This invention was made in view of the above-mentioned points, and it is possible to eliminate the root cause of the above-mentioned problems by irradiating the resist with high-intensity synchrotron radiation light to directly dissociate and desorb the resist. It is an object of the present invention to provide a pattern forming method that eliminates a certain chemical development step and further promotes dry processing and integrated processing in vacuum, which are currently increasingly required in semiconductor manufacturing processes. An embodiment of the present invention will be described below with reference to the drawings.

Synchrotron synchrotron radiation has lower brightness (unit time,
The amount of emitted energy per unit solid angle) is several orders of magnitude higher, and it has a wide wavelength distribution from the X-ray region to the ultraviolet region. When a polymer resist is irradiated with synchrotron radiation, which has advantages different from conventional beams, it not only causes the scission and crosslinking reactions of resist molecular chains, but also the direct dissociation and elimination reactions of resist polymers. It happens.

FIG. 2 is a diagram showing an example in which a dissociation and desorption reaction of a resist polymer occurs directly by irradiation with synchrotron radiation light. In the figure, the vertical axis shows the intensity H of secondary electrons emitted from the resist when it is irradiated with synchrotron radiation, and the horizontal axis shows the total amount of synchrotron energy E (ampere-seconds: for convenience, the electron accumulation (The value expressed in units of accumulated current of the ring x irradiation time). As is clear from the figure, when the amount of energy imparted by the synchrotron radiation per unit time is large (see the right side from point X in the figure), the intensity of secondary electrons from the resist increases linearly. It is clear from the results of resist film thickness measurement using Talystep that this change in the intensity of secondary electrons from the resist corresponds to a change in the resist film thickness, that is, the direct dissociation and desorption development of the resist polymer by synchrotron radiation. It's summery. For example, as a resist, EBR-9 (Toray, polytrifluoroethyl α
-Chloracrylate), the film thickness change was ~0.9 μm at a total irradiation dose of 110 A·sec (for convenience, the value is expressed as the unit of storage current of the electron storage ring x irradiation time).

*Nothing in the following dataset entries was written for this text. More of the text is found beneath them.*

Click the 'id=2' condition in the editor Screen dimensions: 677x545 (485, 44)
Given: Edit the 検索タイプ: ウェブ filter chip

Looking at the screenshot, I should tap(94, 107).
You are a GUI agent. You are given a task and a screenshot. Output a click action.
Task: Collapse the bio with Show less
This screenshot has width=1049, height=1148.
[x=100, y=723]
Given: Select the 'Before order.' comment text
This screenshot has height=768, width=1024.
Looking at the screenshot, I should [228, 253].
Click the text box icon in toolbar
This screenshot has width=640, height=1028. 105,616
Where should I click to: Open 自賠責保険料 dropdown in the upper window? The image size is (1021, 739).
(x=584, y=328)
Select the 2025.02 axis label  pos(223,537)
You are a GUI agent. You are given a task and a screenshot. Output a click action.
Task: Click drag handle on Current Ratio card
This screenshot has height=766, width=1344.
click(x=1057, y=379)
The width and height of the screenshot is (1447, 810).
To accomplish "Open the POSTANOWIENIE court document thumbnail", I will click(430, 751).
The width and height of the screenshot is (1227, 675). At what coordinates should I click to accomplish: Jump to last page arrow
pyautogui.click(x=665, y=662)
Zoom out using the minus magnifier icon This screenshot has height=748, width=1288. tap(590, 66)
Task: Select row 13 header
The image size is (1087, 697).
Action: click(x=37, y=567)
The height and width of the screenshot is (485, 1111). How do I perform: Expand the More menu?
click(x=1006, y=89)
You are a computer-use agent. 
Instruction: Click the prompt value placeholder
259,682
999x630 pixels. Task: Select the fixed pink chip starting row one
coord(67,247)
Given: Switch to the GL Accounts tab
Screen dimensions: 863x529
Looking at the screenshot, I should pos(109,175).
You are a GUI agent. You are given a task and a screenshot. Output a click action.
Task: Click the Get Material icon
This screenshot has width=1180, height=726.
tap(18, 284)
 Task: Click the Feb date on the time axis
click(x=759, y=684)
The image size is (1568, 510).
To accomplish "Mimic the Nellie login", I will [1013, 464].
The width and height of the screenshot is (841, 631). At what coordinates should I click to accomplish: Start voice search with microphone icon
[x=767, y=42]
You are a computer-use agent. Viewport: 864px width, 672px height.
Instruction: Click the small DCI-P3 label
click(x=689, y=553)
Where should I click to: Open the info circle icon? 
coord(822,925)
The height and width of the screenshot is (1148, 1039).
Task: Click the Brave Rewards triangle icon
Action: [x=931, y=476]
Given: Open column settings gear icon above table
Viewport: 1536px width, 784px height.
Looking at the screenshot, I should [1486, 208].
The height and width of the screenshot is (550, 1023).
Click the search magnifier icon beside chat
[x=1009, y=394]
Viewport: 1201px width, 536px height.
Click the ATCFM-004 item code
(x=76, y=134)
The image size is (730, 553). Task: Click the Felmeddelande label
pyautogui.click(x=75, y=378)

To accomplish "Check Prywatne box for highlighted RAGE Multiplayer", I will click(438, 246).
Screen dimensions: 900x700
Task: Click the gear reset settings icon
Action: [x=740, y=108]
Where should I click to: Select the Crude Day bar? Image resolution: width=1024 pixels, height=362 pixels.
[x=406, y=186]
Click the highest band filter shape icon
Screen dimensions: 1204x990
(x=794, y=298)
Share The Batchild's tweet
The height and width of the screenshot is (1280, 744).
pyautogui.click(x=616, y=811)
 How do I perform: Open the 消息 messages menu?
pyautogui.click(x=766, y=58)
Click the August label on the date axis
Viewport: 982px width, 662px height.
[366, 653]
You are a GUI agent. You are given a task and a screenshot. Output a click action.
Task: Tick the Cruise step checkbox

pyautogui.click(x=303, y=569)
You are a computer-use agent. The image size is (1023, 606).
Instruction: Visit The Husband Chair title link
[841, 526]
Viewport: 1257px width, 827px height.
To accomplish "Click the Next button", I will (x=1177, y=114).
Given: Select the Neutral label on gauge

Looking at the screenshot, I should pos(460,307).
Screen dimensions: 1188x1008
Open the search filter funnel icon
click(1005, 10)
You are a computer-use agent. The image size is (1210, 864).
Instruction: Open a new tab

In the above embodiment, the electron current of the electron storage ring that generates synchrotron radiation is kept as high as possible, and a mask pattern is directly transferred onto the resist by a photoetching process using synchrotron radiation with high brightness to form the desired resist. It becomes possible to obtain the shape.

Depending on the resist, a slight film thickness may remain as shown in FIG. 3a due to molecular chain crosslinking that occurs simultaneously with photoetching. In the figure, for the resist 3 of EBR-9 with a thickness of 1.2 μm, a molecular chain cross-linked layer (crosslink layer) 10 with a thickness of 0.3 μm may remain in the radiation irradiated area. In this case, as shown in Figure 3b, if ion etching is performed as is in the next step, the crosslink layer 1
0 is completely removed, and still remains in the unirradiated area.
A structure in which the resist 3 with a film thickness of 0.9 μm remains is obtained. Therefore, the process of ion etching the substrate in the opening can be carried out without any problem.
A slight amount of film remaining due to the cross-link layer 10 does not pose a practical problem.

According to the above-mentioned embodiment, since the pattern transfer can be performed as a consistent process in vacuum as described above, it is possible to eliminate the trouble of repeatedly evacuation and improve production efficiency.
In particular, in the production of semiconductor devices with three-dimensional structures, which will become increasingly necessary in the future, if conventional methods were followed, the complexity associated with evacuation operations would increase, but this example omits the process. It is thought that the value of this technology will further increase.

In addition, in the conventional chemical development process, the exposure beam 5 (the first
Dissipation of energy to the periphery of the exposed area by the excited secondary electrons due to It utilizes dissociation and desorption reactions in the resist that require energy density, and as shown to the left of point The effect of development sag in the dissipation area can be further reduced. Therefore, finer pattern transfer than before is possible.

Although the semiconductor crystal substrate 1 is used in the above embodiment, it may be any other substrate. Also,
The resist 3 is not limited to a positive resist, but may be a negative resist, an organic polymer film, or the like, in short, the same effect can be obtained as long as it is a radiation-sensitive thin film layer.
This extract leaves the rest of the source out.